音もなく少女は ボストン テラン (著) 田口 俊樹 (訳) (文春文庫)
内容(「BOOK」データベースより) 貧困家庭に生まれた耳の聴こえない娘イヴ。暴君のような父親のもとでの生活から彼女を救ったのは孤高の女フラン。だが運命は非情で…。いや、本書の美点はあらすじでは伝わらない。ここにあるのは悲しみと不運に甘んじることをよしとせぬ女たちの凛々しい姿だ。静かに、熱く、大いなる感動をもたらす傑作。 著者略歴 (「BOOK著者紹介情報」より) ボストン・テラン アメリカ、サウスブロンクスのイタリア系一家に生まれ育つ。1999年、『神は銃弾』でデビュー、同作は高く評価され、イギリス推理作家協会新人賞を受賞、「このミステリーがすごい!」第1位、日本冒険小説協会大賞の3冠に輝いた。
ボストン・テランの代表作「神は銃弾」はとうの昔に読んでいて、
ブログ記事も書いていると思っていたのだが、
記事を探してもない、Amazonのわが購入履歴をさかのぼってもこの本を買った形跡もない。
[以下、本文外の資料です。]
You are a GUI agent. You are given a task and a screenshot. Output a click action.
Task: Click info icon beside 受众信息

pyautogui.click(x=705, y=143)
現物が書棚にないし、梗概を読んでもまったくおぼえていないので、
やはり読んでいなかったのだと確認した。
歳はとりたくない。
今日ご紹介は、ボストン・テランの最新作「音もなく少女は」。
この作品の舞台は、ニューヨークはブロンクス。
時代は、主人公のイブが生まれた50年代最後半から1975年まで。
この頃のニューヨークのブロンクスで地下鉄に乗ることは、
ライオンの檻に放り込まれるより大変な肝試しなのである。
そのわけは、ライオンは銃を持っていないしジャンキー(麻薬中毒者)より紳士的だからである。
少女イブは耳が聴こえないだけではなく、
家庭を顧みない麻薬売りの犯罪者でもある父親と、
その父親の虐待を受け続ける母親を持つユダヤ人として、
ブロンクスの極貧の家庭に生まれた。
極貧で耳が聴こえないということは、ヘレン・ケラーより少しはましな少女なのだが、
サリバン先生のような「奇跡の人」ドイツ人女性フランと出会って、
手話と読唇術が達者な、感性豊かな知識人に生まれ変わる。
もうひとつ言えば、カメラと出会って、イブは芸術家にも限りなく近づいていた。
しかし、ブロンクス生まれのイタリア系作者ボストン・テランは、
自ら生み出した愛すべき主人公イブに、次から次へと災厄を押し付け、
同時に、イブの母親と、奇跡の人フランをも巻き込んで、不条理な空気を作り出していく。
この3人の女性たちがこの小説の主要登場人物である。
3人の女を取り巻く状況といえば、
第二次世界大戦の傷跡が人の心にまだ大きい場所を占めている時代で、
すさんでいたアメリカのニューヨークが舞台として用意されているので、
当然に彼女たちは時代の大きなうねりの中に、身を晒していくことになる。
しかし、彼女たちの人間像は、複雑な味付けは控えられていて、
いまもたくさんいる女性たちと同じく、強さと孤独感をあわせ持っているのである。
ちなみにこの作品の原題は、「WOMAN」という。
文春はこの作品のカバーを、ご覧のようなもの、大きな銃を持つ少女の写真としたのだが、
こういう犯罪のにおいがする感じにすれば、書店で手にとってもらえると思っているのだろうか。
余計な先入観を与えるデザインだと私は思う。
「本書の美点はあらすじでは伝わらない。
ここにあるのは悲しみと不運に甘んじることをよしとせぬ女たちの凛々しい姿だ。」
という素晴らしい売り言葉が台無しなのである。